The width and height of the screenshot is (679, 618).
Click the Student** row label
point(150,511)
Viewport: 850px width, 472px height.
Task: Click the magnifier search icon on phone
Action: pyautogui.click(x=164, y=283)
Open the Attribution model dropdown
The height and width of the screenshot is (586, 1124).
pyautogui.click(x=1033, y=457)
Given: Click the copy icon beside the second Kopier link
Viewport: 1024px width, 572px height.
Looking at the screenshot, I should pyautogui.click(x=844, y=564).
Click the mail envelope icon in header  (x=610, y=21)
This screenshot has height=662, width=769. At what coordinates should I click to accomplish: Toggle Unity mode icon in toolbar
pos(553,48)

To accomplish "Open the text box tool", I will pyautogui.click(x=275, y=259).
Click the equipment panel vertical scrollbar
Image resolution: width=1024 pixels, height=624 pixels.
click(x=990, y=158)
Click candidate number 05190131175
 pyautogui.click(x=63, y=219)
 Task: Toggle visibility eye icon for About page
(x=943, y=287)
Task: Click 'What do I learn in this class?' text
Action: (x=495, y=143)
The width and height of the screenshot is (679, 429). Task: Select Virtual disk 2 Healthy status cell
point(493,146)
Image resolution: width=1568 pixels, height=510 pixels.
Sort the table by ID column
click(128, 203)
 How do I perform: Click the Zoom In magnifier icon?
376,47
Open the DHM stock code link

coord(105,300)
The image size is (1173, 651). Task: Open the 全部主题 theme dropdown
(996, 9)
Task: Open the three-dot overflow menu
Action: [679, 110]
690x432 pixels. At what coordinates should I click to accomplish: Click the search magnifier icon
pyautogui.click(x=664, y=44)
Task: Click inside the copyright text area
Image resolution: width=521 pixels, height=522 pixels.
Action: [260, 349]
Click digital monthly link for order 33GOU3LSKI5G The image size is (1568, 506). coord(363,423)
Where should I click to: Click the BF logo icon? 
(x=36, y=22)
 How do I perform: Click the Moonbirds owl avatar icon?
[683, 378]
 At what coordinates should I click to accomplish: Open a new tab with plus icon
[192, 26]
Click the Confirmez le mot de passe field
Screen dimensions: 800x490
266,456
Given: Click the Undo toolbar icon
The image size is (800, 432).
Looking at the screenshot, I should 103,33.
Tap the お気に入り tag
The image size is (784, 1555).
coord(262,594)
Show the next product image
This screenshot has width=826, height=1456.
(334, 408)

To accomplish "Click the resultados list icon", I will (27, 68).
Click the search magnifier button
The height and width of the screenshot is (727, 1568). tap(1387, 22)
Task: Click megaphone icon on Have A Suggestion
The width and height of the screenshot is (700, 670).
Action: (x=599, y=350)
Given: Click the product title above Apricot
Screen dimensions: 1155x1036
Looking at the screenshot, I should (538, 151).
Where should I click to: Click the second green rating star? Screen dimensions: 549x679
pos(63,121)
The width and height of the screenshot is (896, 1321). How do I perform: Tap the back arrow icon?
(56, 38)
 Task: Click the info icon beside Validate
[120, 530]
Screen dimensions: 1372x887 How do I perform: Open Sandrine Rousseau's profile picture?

Work required =>
Reproduce the listing above verbatim, from its first line through the line containing "pos(553,48)".

Exercise solution =>
The width and height of the screenshot is (679, 618).
Click the Student** row label
point(150,511)
Viewport: 850px width, 472px height.
Task: Click the magnifier search icon on phone
Action: pyautogui.click(x=164, y=283)
Open the Attribution model dropdown
The height and width of the screenshot is (586, 1124).
pyautogui.click(x=1033, y=457)
Given: Click the copy icon beside the second Kopier link
Viewport: 1024px width, 572px height.
Looking at the screenshot, I should pyautogui.click(x=844, y=564).
Click the mail envelope icon in header  (x=610, y=21)
This screenshot has height=662, width=769. At what coordinates should I click to accomplish: Toggle Unity mode icon in toolbar
pos(553,48)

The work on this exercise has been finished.